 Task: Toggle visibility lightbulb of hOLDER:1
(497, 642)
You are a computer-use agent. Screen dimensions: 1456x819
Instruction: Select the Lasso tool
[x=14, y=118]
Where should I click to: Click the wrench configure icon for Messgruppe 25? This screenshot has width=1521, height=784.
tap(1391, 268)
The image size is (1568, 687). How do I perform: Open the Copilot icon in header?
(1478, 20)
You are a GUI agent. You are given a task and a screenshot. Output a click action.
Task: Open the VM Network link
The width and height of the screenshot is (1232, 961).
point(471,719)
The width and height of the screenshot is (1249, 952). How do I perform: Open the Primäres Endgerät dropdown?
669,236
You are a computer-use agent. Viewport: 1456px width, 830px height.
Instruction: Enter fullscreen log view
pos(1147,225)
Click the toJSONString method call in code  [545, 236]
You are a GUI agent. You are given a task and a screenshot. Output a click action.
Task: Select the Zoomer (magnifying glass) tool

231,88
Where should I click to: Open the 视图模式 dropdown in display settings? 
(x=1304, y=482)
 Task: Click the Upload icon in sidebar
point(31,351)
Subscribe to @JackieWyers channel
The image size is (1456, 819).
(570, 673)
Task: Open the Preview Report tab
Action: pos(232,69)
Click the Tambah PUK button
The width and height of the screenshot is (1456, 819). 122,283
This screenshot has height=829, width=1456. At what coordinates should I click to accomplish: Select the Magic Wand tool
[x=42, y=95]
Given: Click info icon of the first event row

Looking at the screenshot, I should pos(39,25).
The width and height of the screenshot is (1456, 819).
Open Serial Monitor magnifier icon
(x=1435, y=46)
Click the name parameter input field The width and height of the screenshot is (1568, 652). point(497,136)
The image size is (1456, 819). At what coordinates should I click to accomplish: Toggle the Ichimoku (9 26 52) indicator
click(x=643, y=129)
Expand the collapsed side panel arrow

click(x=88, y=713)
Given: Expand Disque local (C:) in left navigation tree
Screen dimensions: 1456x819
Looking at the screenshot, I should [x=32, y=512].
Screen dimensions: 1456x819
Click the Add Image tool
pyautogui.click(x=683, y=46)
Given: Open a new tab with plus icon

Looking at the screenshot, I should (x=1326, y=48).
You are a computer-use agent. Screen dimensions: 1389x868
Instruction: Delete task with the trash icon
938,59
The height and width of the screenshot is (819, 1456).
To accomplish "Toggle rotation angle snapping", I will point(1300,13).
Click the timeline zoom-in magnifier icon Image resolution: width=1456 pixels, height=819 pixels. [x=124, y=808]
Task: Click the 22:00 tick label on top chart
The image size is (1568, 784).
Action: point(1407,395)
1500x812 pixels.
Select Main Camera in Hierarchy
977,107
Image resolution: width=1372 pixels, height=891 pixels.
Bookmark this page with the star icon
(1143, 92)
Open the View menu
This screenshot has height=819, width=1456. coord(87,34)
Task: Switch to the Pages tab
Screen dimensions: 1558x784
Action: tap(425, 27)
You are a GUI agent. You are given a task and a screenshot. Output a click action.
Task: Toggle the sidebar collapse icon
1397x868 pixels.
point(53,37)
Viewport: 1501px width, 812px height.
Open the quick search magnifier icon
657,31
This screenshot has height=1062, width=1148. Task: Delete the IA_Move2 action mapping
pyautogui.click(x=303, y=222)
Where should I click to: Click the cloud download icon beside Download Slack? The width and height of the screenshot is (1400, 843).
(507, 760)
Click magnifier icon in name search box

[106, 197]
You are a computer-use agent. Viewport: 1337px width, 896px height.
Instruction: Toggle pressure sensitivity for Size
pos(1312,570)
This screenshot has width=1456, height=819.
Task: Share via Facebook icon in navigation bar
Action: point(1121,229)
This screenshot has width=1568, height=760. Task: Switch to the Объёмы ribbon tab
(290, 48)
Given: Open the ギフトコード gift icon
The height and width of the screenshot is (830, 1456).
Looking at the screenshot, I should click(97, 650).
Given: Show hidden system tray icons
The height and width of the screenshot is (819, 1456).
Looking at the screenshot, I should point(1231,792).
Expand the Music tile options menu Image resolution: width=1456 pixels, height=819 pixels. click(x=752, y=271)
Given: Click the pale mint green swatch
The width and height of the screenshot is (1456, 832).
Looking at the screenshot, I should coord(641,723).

• Work to complete: Looking back over the records above, in how many lines does the word "computer" occur? Give the number alone.

• Finished task: 4